WHAT YOU HAVE TO DO
From the entries that follow, copy each line containing the word "Switch".

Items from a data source
====
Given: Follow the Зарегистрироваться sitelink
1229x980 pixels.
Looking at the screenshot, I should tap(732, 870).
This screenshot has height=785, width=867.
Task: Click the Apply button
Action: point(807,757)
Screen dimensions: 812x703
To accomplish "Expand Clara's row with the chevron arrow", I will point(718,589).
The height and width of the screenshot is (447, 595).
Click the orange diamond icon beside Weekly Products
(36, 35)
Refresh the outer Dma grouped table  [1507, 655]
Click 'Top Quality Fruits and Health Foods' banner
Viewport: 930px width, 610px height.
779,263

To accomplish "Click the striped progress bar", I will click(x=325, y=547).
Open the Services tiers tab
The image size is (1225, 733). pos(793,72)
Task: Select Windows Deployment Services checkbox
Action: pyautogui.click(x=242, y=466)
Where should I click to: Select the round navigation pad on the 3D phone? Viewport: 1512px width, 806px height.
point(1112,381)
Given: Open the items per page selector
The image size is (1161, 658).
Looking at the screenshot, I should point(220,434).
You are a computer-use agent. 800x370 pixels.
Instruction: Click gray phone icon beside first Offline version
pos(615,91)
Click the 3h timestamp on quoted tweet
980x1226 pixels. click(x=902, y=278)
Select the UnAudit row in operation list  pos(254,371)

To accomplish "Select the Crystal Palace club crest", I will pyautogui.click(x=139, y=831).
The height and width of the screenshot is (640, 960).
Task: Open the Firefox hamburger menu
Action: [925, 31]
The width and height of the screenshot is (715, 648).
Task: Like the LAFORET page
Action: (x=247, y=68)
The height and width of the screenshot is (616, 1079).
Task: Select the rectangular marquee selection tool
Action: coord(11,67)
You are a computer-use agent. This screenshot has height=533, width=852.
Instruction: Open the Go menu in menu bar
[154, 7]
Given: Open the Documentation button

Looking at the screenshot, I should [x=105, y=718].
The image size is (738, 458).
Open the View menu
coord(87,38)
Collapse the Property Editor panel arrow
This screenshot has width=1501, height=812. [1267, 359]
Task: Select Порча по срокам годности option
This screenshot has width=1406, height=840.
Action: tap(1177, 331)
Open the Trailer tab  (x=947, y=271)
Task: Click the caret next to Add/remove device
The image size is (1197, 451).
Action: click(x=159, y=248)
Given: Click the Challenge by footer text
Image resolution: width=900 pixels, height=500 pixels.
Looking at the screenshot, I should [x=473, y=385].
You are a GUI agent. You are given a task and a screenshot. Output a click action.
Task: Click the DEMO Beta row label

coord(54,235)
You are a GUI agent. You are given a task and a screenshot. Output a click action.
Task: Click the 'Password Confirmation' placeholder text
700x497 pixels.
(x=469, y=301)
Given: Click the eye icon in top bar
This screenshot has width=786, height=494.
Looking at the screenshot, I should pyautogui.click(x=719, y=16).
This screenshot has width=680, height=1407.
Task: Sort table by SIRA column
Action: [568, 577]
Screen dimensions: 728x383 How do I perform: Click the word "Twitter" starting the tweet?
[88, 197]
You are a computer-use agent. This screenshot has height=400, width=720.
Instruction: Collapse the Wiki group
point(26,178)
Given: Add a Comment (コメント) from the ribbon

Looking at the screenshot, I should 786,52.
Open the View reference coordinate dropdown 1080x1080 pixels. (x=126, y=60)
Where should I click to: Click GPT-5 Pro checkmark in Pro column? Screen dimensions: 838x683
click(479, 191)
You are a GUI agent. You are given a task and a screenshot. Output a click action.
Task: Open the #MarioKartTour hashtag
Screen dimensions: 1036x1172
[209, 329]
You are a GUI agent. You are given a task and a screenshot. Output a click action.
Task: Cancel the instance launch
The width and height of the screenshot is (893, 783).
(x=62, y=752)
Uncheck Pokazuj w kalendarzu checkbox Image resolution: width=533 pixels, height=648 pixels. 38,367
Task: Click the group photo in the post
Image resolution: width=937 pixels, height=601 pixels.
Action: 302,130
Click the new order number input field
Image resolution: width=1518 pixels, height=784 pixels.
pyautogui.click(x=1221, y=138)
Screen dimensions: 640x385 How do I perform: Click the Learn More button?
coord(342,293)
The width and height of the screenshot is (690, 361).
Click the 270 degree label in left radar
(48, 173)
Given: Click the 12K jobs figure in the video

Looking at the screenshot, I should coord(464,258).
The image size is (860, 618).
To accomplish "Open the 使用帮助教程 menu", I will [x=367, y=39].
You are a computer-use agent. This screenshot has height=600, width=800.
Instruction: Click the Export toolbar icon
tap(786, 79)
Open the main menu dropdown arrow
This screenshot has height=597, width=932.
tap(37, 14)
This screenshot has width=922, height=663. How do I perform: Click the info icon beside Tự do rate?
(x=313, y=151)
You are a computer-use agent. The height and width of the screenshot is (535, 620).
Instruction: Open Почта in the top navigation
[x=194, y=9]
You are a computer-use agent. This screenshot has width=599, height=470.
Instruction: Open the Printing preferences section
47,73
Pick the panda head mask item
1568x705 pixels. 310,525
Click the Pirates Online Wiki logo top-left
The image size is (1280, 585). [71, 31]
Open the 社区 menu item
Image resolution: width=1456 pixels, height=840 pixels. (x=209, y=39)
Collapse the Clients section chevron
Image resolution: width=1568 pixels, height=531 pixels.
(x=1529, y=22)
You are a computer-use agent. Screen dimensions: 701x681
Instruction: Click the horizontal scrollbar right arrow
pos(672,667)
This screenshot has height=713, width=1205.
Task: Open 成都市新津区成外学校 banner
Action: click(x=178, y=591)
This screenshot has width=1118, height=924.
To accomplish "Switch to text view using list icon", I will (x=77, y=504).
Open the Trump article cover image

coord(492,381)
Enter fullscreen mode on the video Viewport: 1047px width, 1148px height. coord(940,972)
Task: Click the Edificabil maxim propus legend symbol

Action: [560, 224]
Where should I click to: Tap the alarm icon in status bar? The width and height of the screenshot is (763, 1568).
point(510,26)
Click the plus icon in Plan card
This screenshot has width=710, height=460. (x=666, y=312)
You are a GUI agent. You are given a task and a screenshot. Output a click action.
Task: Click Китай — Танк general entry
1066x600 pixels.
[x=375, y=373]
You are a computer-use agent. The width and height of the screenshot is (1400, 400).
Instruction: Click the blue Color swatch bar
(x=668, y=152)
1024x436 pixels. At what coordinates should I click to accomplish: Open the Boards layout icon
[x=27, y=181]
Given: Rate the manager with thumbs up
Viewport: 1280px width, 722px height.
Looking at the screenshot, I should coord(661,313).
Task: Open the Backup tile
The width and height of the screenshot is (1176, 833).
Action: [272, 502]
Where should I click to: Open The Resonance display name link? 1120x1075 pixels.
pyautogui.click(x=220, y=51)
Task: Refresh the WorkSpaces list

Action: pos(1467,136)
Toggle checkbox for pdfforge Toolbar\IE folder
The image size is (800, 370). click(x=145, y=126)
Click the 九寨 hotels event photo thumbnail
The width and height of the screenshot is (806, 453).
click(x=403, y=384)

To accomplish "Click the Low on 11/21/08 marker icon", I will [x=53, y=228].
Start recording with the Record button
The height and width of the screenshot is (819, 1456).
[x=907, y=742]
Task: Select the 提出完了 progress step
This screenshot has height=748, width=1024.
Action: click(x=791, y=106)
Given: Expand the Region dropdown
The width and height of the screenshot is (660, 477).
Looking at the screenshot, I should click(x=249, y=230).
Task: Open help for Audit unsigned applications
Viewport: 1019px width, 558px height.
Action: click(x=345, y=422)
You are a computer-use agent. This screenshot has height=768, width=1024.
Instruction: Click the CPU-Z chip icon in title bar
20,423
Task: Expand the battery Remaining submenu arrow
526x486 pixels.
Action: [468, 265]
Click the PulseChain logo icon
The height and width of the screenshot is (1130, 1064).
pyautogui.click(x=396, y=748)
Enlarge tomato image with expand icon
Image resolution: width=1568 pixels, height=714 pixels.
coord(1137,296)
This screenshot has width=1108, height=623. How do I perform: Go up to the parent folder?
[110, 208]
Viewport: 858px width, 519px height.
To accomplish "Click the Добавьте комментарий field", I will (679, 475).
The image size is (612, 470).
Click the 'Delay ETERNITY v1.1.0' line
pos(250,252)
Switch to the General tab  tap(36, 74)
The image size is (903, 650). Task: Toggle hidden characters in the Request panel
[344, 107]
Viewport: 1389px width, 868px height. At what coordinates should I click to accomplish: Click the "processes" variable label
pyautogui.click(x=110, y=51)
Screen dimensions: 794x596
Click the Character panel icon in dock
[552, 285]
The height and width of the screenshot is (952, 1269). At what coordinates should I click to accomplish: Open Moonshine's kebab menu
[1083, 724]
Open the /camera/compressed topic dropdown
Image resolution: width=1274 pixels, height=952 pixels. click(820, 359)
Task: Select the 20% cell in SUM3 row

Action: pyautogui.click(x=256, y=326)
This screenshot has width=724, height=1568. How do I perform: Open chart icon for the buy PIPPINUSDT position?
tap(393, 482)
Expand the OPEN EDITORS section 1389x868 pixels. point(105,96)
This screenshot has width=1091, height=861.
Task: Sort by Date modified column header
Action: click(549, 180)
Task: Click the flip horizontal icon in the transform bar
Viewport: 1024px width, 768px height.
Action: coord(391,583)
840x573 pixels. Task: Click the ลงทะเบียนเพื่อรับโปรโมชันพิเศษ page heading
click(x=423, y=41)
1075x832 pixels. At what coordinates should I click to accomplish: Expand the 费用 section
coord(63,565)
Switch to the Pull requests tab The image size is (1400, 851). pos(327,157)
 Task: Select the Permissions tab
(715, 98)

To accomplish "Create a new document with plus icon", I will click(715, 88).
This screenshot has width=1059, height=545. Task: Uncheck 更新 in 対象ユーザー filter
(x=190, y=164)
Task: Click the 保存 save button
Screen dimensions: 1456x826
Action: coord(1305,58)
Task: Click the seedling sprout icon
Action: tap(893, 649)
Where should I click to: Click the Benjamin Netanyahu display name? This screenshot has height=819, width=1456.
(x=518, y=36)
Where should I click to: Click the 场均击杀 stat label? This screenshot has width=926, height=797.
====
TASK SOLUTION
To accomplish "Switch to text view using list icon", I will (x=77, y=504).
Switch to the General tab  tap(36, 74)
Switch to the Pull requests tab The image size is (1400, 851). pos(327,157)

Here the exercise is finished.